*** Data shown ***

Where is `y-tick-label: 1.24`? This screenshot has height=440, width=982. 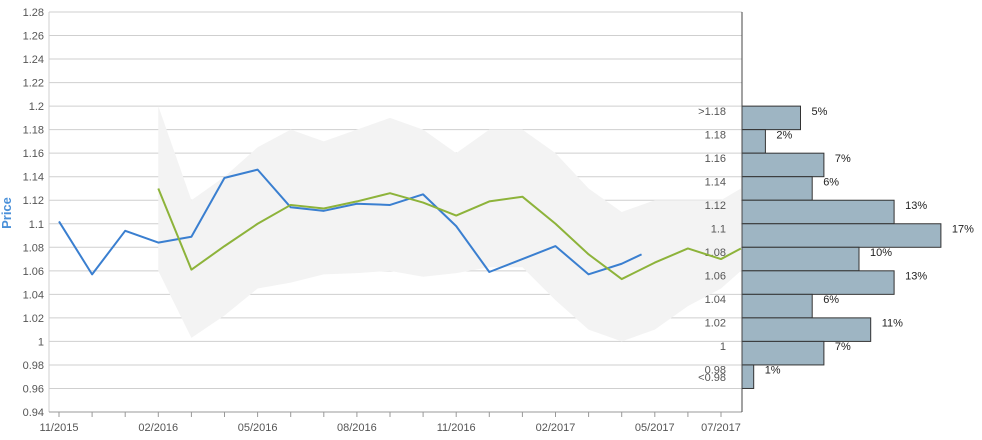
y-tick-label: 1.24 is located at coordinates (34, 60).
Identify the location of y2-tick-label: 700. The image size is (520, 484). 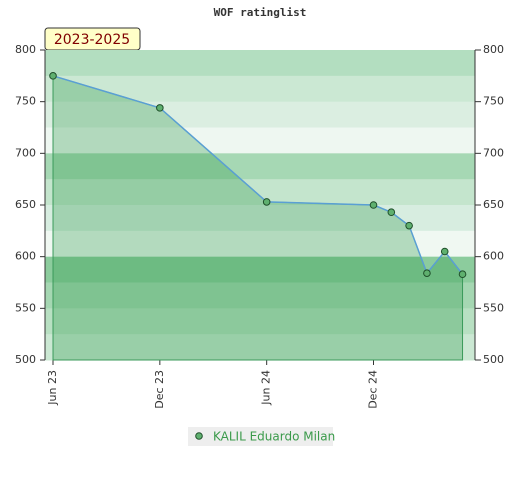
(494, 152).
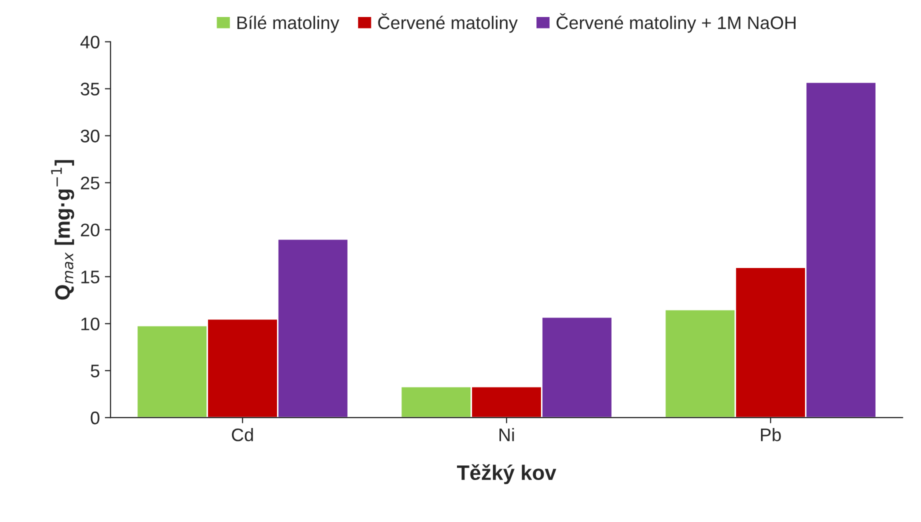 The image size is (921, 522). What do you see at coordinates (506, 474) in the screenshot?
I see `x-axis-title: Těžký kov` at bounding box center [506, 474].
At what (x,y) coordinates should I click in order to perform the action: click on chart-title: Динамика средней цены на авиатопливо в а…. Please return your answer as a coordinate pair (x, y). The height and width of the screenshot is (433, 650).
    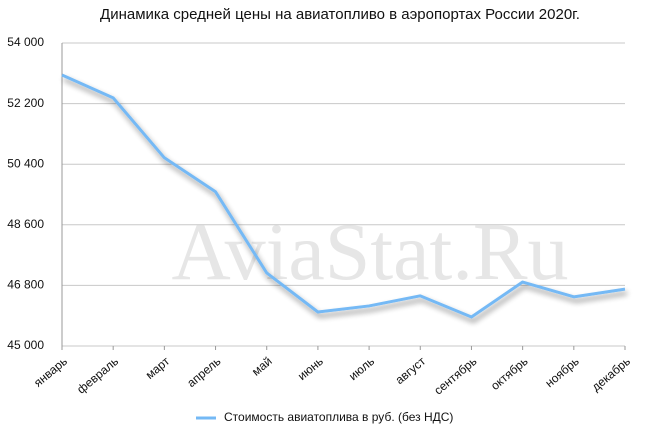
    Looking at the image, I should click on (340, 14).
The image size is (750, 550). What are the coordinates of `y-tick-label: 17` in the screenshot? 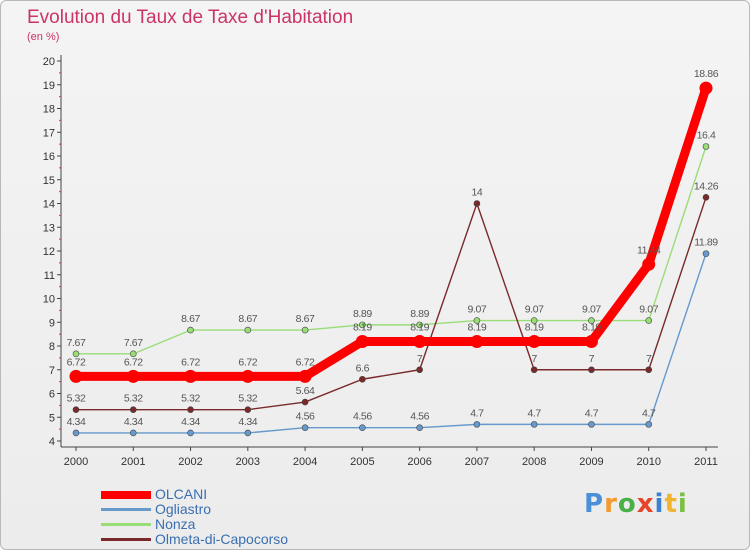 It's located at (49, 133).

*** End of Data shown ***

> [What is being asked]: Extract the lines above word for word, starting with the first line and ending with the line that contains "center [506, 474].". Leave out the pictures.

> [Answer space]:
Where is `y-tick-label: 1.24`? This screenshot has height=440, width=982. 
y-tick-label: 1.24 is located at coordinates (34, 60).
Identify the location of y2-tick-label: 700. The image size is (520, 484). 
(494, 152).
 The image size is (921, 522). What do you see at coordinates (506, 474) in the screenshot?
I see `x-axis-title: Těžký kov` at bounding box center [506, 474].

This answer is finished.